- [Work instructions]: Reproduce verbatim the stretch of the ICU bed capacity passage below that opens with "In mid-February, a" and closes after "under huge pressure.".

___ Passage shown

As Italy struggles to contain a major COVID-19 outbreak, its hospital capacity has come under unprecedented pressure. Last Friday, 4,636 cases of the virus were reported across the country and that has now increased to just under 12,500. By Tuesday, there were 5,791 cases of COVID-19 in Lombardy with 446 people in intensive care units. Medical staff have reported that Northern Italy's health system, one of Europe's best resourced, is approaching breaking point.
In mid-February, a Chinese Center for Disease Control and Prevention paper found that while just over 80 percent of all COVID-19 cases had been mild, another 13.8 percent and 4.7 percent were classified as severe and critical respectively. That has led to serious questions being raised about critical care bed capacity not just in Italy but in other countries braced for major outbreaks. If the case count continues to climb at its current pace, intensive care units will come under huge pressure.
This infographic pulls together data from three sources to show where that pressure could be highest by highlighting the number of ICU beds per 100,000 of the population in different countries. For example, a paper pubished in the Intensive Care Medicine journal that used 2012 data stated that Italy had 12.5 ICU beds per 100,000 of its inhabitants that year while Germany had 29.2. A separate paper from the the National Center for Biotechnology Information pubished in 2015 states that the United States has even more - 34.2 critical care beds per 100,000 people.
Another more recent analysis published in the Critical Care Medicine journal earlier this year highlighted ICU bed capacity across Asia. South Korea is finally experiencing some success in containing its outbreak, primarily due to a major testing push, and its ICU bed capacity stood at 10.6 beds per 100,00 people in 2017. In China and India, the figure is lower with 3.6 and 2.3 critical care beds per 100,000 of the population respectively.

______
___ Dataset entries

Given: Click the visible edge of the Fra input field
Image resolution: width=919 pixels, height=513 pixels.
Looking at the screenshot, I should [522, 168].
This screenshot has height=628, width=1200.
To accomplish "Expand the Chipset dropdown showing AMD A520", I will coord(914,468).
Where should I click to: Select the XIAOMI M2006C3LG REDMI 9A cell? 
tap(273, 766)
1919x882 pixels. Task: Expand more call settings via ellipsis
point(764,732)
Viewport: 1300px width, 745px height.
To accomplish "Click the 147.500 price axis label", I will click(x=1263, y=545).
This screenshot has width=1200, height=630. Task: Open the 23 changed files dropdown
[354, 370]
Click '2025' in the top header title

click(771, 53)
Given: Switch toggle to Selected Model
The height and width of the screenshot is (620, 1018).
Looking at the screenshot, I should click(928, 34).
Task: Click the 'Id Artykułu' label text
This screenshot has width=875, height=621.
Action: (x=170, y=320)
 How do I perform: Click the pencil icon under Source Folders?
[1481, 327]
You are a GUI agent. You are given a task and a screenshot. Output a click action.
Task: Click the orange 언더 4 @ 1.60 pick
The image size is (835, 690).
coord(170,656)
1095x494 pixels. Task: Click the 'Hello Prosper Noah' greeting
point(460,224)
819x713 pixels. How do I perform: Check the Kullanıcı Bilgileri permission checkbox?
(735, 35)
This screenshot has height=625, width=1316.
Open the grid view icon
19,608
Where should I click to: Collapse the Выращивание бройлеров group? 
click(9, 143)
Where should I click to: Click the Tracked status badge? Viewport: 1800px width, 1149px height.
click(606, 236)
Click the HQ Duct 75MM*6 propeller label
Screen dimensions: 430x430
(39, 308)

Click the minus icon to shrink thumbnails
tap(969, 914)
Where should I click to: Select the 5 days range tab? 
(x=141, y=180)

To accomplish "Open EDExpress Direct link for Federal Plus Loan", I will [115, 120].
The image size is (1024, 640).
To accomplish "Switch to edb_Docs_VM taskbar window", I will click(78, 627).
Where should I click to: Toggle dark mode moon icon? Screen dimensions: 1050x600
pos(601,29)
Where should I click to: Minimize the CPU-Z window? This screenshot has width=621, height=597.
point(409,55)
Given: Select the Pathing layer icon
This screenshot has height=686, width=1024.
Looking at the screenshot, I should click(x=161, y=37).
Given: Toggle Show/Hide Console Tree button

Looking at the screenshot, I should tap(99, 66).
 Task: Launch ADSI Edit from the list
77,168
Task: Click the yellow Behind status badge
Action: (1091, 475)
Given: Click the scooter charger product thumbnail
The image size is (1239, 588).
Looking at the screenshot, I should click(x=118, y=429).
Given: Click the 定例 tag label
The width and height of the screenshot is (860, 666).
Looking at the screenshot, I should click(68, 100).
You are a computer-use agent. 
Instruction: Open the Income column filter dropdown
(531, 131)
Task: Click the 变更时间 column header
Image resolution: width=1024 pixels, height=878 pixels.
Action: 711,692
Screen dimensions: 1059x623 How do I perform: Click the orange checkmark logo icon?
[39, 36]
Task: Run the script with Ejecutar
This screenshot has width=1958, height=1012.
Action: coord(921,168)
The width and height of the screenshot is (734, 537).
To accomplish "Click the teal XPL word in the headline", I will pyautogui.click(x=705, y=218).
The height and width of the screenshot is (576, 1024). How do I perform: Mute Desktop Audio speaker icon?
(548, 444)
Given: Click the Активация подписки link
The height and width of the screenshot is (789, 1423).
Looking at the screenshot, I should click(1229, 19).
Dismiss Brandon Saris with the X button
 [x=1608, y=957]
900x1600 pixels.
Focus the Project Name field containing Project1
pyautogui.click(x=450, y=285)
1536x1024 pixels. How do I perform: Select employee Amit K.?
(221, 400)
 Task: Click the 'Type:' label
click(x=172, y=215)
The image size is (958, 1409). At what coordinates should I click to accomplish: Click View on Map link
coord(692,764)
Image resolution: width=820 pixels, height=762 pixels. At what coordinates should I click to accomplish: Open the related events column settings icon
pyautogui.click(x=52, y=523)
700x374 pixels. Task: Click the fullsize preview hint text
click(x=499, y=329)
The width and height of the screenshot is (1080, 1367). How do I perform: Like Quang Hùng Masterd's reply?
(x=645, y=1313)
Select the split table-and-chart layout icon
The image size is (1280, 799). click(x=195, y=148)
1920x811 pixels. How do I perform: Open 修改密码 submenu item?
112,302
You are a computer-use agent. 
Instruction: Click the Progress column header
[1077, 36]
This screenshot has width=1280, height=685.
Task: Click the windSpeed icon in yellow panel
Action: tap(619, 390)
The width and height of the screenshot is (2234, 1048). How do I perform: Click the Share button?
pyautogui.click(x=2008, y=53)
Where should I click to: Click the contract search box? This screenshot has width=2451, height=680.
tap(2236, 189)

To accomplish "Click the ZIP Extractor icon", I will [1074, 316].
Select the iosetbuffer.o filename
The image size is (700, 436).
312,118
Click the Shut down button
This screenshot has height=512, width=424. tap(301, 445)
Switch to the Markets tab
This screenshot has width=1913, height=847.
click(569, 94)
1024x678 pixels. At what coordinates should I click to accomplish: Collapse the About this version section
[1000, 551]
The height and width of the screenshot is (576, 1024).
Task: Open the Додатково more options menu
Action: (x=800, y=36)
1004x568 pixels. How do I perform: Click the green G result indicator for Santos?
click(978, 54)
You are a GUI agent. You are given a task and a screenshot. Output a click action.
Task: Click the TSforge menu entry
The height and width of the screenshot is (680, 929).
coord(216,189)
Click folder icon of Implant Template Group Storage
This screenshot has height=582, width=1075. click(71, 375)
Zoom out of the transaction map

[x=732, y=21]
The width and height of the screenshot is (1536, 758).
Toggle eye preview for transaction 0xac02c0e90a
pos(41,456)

______

- [Reply to the exercise]:
In mid-February, a Chinese Center for Disease Control and Prevention paper found that while just over 80 percent of all COVID-19 cases had been mild, another 13.8 percent and 4.7 percent were classified as severe and critical respectively. That has led to serious questions being raised about critical care bed capacity not just in Italy but in other countries braced for major outbreaks. If the case count continues to climb at its current pace, intensive care units will come under huge pressure.